There are some other advantages to doing it this way, namely much better code organization and much more readable regex patterns since they can be written as regex literals and benefit from syntax highlighting. And the additional benefits of defining our own grammar for the scripting language is that we can add more accurate grammar scopes for things like pipes and the as local-val syntax.

Do you think this is a reasonable solution? And if so, any guidance on how to split up my PRs for ease of review?

_Response; originally posted by @ayazhafiz in https://github.com/angular/vscode-ng-language-service/issues/541#issuecomment-577500730_

@dannymcgee thanks for taking the time to do this. I like your idea of a template syntax grammar; it's definitely the "correct" way to do it.

I'm not sure that we need two separate grammars for single and double quotes. I guess the case where this matters is if someone uses single quotes inside an attribute itself demarcated by single quotes (and symmetrically for double quotes), though I wonder how common this pattern is -- if it's not very common or does not significantly impact the stability of the grammar, it may not be worth the cost of maintaining two disjoint grammars. I'm not opposed to compiling the grammar from TypeScript definitions if the way to move forward is with two grammars. What do you think?

For PRs, incremental features should work fine. Looking at your PoC, for example, there could be a PR for all numeric things, then one for all objects, etc. After everything gets merged we can swap out the call to the JS grammar to the template syntax grammar.

I will open another issue for this where can discuss further.

feature

All 27 comments

I'm not sure that we need two separate grammars for single and double quotes. I guess the case where this matters is if someone uses single quotes inside an attribute itself demarcated by single quotes (and symmetrically for double quotes), though I wonder how common this pattern is -- if it's not very common or does not significantly impact the stability of the grammar, it may not be worth the cost of maintaining two disjoint grammars. I'm not opposed to compiling the grammar from TypeScript definitions if the way to move forward is with two grammars. What do you think?

If we define one embeddable grammar that recognizes both double- and single-quoted strings, then in many cases what _should_ be the end quote for the attribute binding will instead be recognized as the opening quote for a new string within the template expression.
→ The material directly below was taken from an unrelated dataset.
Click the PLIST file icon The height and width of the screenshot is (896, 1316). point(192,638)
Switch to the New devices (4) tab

A common failure point I was seeing in my PoC testing was with ternary expressions:

<fa-icon [icon]="isLocked ? 'lock' : 'lock-open'"></fa-icon>

The JS grammar's end condition for ternary expressions looks like this: (?=$|[;,})\]]), so without encapsulating the ternary in parens or ending it with a semicolon, the grammar broke.
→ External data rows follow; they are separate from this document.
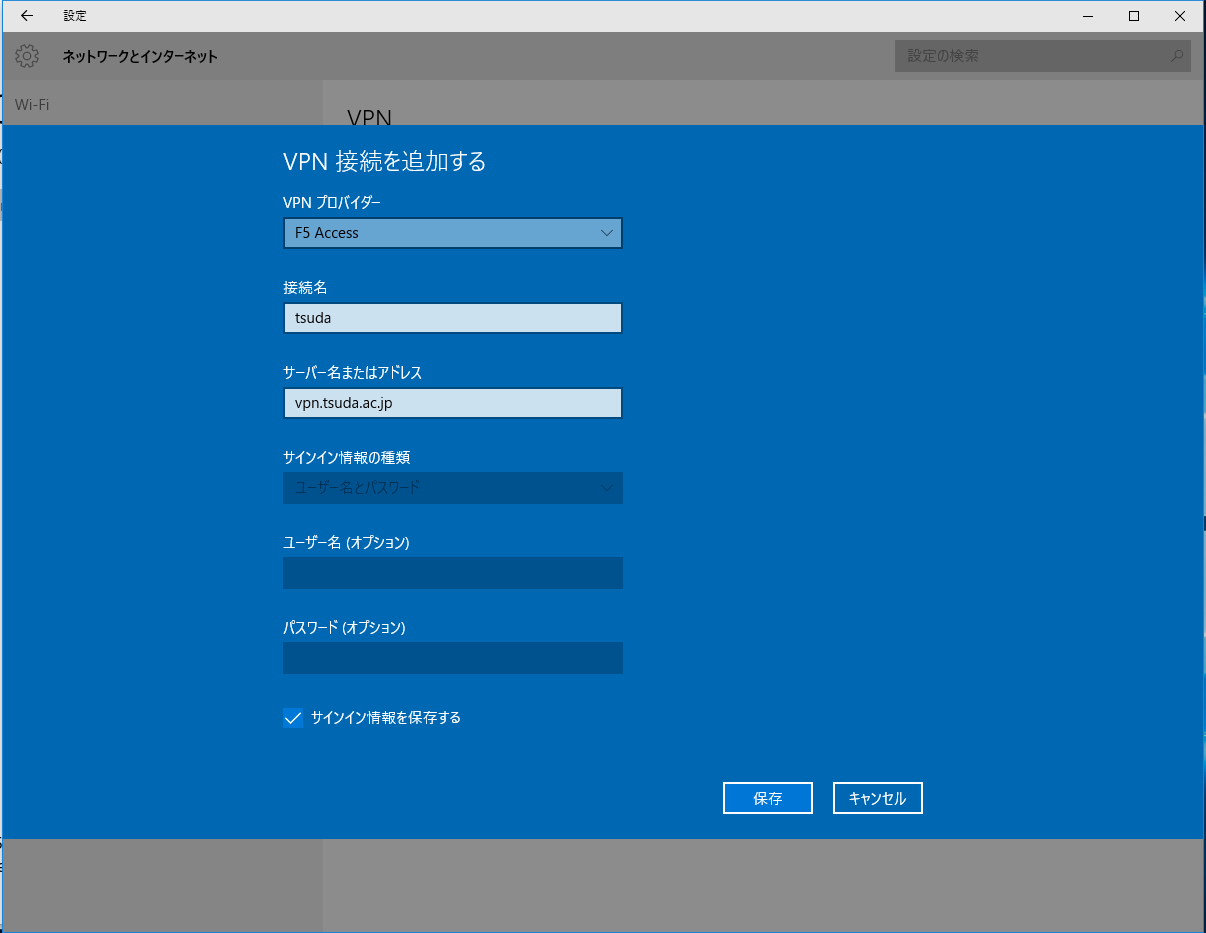Click the VPN page heading behind dialog

(x=368, y=116)
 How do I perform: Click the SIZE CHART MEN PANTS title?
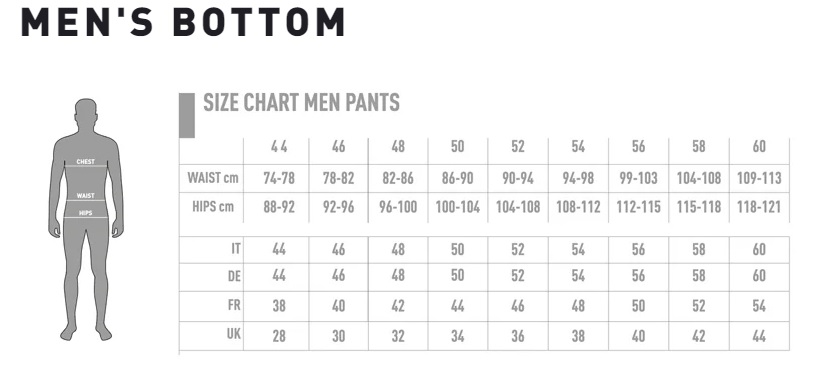click(302, 102)
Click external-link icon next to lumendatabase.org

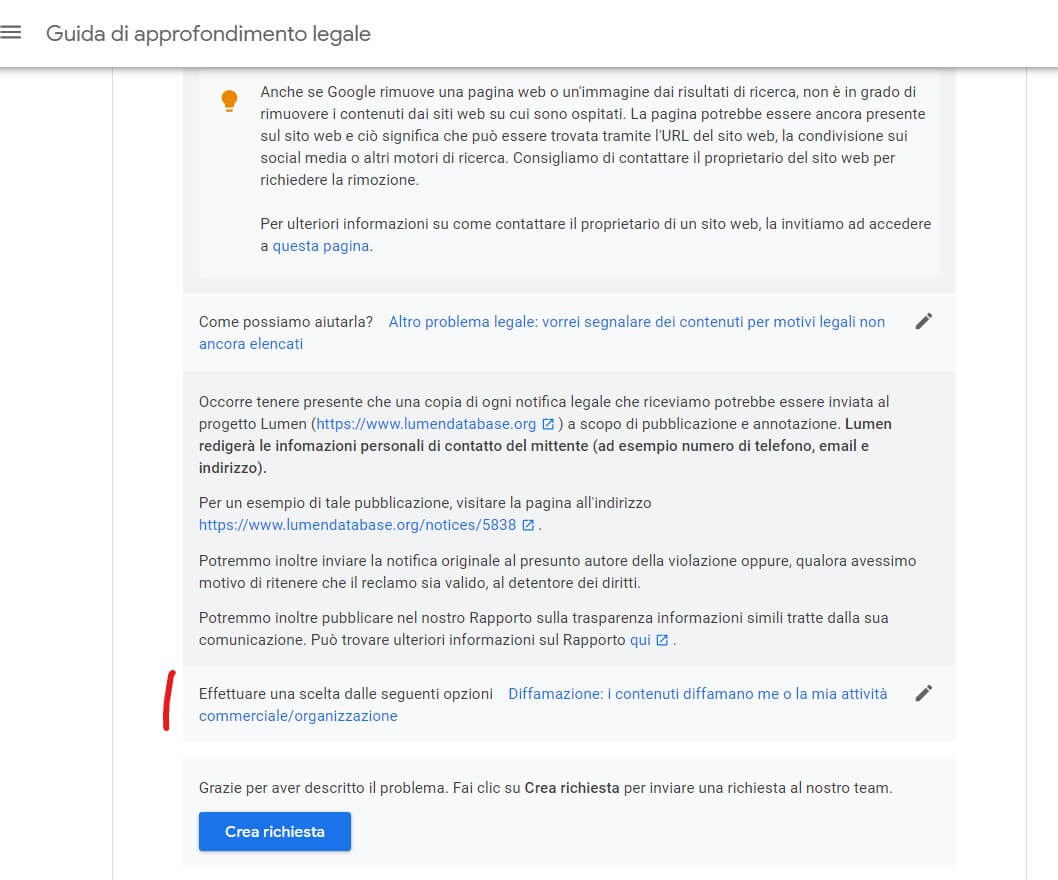point(548,424)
However, this particular case actually _isn't_ failing right now with the full JS grammar, but was with my cherry-picked subset, so this must have been a side effect of excluding some other pattern that I didn't think was relevant to template expressions. So it's possible that just carefully designing the template expression grammar from scratch instead of haphazardly copying and pasting from the JS grammar could sidestep issues like this -- but that is a whole lot more work. :)

There is also a third option. The way I designed my PoC was by defining the expression syntax as a separate language to be embedded into the template grammar, just like the JS grammar is being embedded now. If we instead built these expression patterns directly into the template grammar, we could potentially sidestep the whole issue by just selectively including certain sets of patterns inside certain attribute values. This would also be more accurate to the way Angular actually works, since interpolation and different types of bindings permit different types of expressions.
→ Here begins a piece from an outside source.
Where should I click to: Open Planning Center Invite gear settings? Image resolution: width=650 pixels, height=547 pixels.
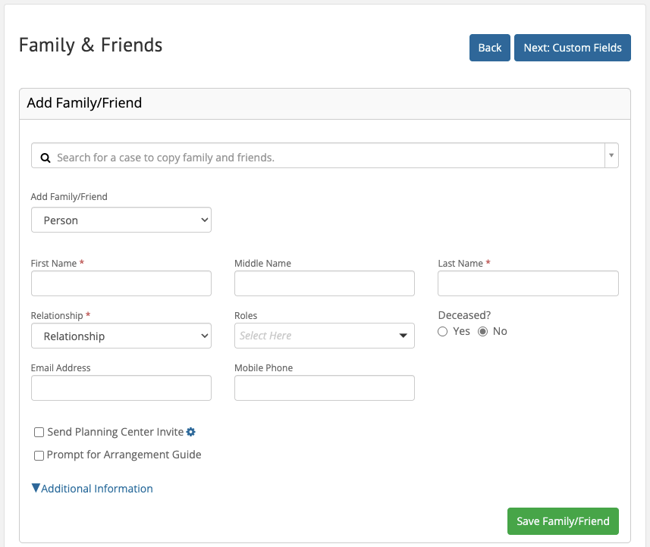coord(191,432)
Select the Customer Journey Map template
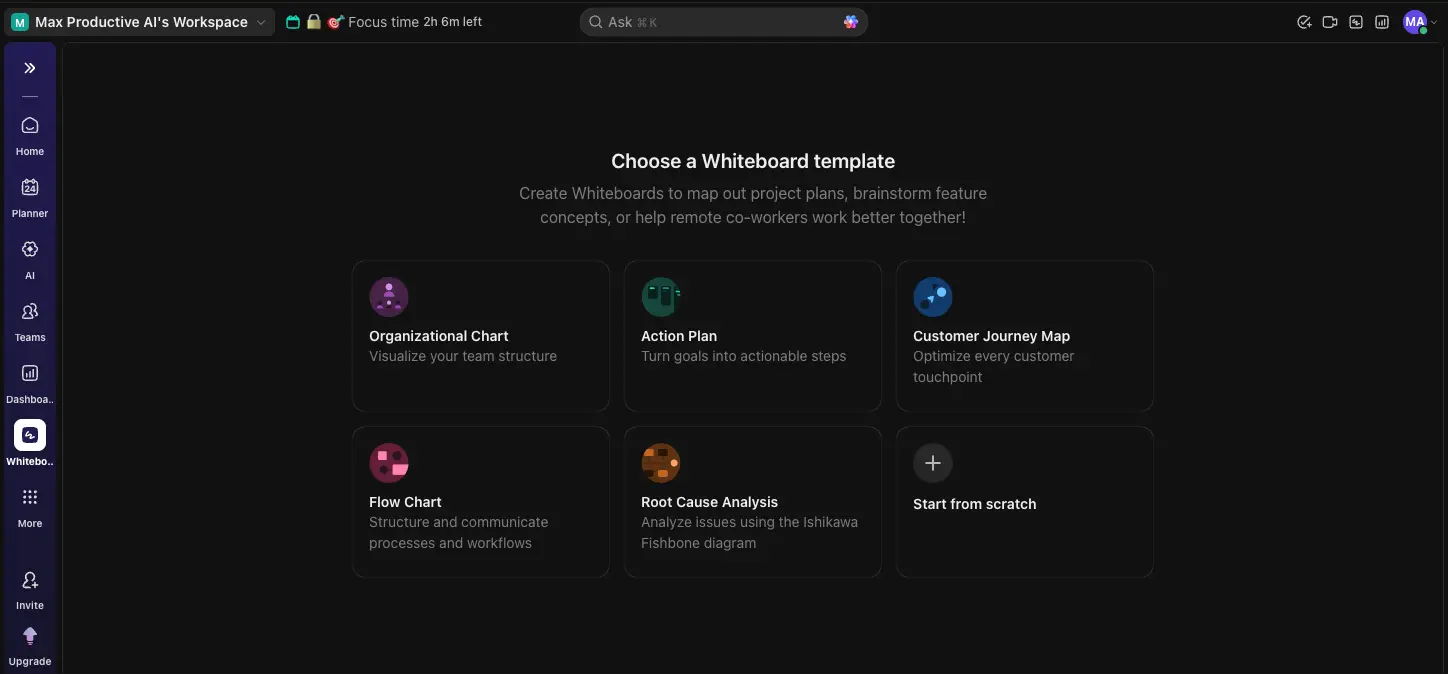Viewport: 1448px width, 674px height. pyautogui.click(x=1024, y=336)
I agree with you, we should keep separate definition. I think that compiled
definitions would be preferred here.

On Wed, Jan 22, 2020 at 9:45 PM Danny McGee notifications@github.com
wrote:

I'm not sure that we need two separate grammars for single and double
quotes. I guess the case where this matters is if someone uses single
quotes inside an attribute itself demarcated by single quotes (and
symmetrically for double quotes), though I wonder how common this pattern
is -- if it's not very common or does not significantly impact the
stability of the grammar, it may not be worth the cost of maintaining two
disjoint grammars. I'm not opposed to compiling the grammar from TypeScript
definitions if the way to move forward is with two grammars. What do you
think?

If we define one embeddable grammar that recognizes both double- and
single-quoted strings, then in many cases what should be the end quote
for the attribute binding will instead be recognized as the opening quote
for a new string within the template expression. A common failure point I
was seeing in my PoC testing was with ternary expressions:

The JS grammar's end condition for ternary expressions looks like this:
(?=$|[;,})]]), so without encapsulating the ternary in parens or ending
it with a semicolon, the grammar broke.

However, this particular case actually isn't failing right now with the
full JS grammar, but was with my cherry-picked subset, so this must have
been a side effect of excluding some other pattern that I didn't think was
relevant to template expressions. So it's possible that just carefully
designing the template expression grammar from scratch instead of
haphazardly copying and pasting from the JS grammar could sidestep issues
like this -- but that is a whole lot more work. :)

There is also a third option. The way I designed my PoC was by defining
the expression syntax as a separate language to be embedded into the
template grammar, just like the JS grammar is being embedded now. If we
instead built these expression patterns directly into the template grammar,
we could potentially sidestep the whole issue by just selectively including
certain sets of patterns inside certain attribute values. This would also
be more accurate to the way Angular actually works, since interpolation and
different types of bindings permit different types of expressions.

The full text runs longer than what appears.